**DIRECTION**
Copy out the lines of the items below without any changes, starting at the line that contains "particular [187, 254]" and ending at the last line of the items.

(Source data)
....................

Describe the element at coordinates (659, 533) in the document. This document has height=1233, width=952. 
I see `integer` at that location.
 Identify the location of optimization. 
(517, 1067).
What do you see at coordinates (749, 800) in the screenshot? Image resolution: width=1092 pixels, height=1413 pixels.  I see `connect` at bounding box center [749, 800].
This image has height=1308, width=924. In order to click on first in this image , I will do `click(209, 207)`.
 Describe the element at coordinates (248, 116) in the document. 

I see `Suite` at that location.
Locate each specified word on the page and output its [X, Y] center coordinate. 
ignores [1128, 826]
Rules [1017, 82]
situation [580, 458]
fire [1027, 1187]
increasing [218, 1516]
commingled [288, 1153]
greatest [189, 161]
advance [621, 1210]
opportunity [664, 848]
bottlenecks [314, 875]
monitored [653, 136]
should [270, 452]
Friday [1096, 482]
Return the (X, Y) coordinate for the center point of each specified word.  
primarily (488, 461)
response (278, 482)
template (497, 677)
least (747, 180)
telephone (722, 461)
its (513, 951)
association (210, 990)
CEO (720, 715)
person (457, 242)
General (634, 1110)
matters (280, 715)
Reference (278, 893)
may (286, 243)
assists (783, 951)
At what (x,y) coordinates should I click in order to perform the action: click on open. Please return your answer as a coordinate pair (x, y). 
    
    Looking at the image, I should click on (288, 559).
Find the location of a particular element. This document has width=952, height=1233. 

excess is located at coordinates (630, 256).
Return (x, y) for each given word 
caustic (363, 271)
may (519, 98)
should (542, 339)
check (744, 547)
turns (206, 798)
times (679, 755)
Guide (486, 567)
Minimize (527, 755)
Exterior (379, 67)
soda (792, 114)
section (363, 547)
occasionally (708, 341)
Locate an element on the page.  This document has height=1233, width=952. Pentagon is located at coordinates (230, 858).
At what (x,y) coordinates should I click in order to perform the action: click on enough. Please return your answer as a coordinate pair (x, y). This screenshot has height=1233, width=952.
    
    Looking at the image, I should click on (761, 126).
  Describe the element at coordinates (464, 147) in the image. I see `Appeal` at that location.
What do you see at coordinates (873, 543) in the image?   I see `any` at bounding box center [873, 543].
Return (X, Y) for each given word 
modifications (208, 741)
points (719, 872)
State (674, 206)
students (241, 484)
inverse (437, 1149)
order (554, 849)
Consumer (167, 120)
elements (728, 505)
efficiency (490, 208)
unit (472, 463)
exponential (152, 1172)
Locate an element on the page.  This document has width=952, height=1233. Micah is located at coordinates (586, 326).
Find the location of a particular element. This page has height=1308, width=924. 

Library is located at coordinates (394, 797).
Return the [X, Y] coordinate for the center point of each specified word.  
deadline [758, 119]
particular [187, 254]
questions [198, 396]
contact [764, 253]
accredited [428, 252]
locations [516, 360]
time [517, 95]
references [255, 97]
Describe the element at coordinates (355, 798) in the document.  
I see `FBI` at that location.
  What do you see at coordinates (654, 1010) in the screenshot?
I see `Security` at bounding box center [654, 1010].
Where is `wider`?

....................

**WORKED ANSWER**
particular [187, 254]
questions [198, 396]
contact [764, 253]
accredited [428, 252]
locations [516, 360]
time [517, 95]
references [255, 97]
Describe the element at coordinates (355, 798) in the document.  
I see `FBI` at that location.
  What do you see at coordinates (654, 1010) in the screenshot?
I see `Security` at bounding box center [654, 1010].
Where is `wider`?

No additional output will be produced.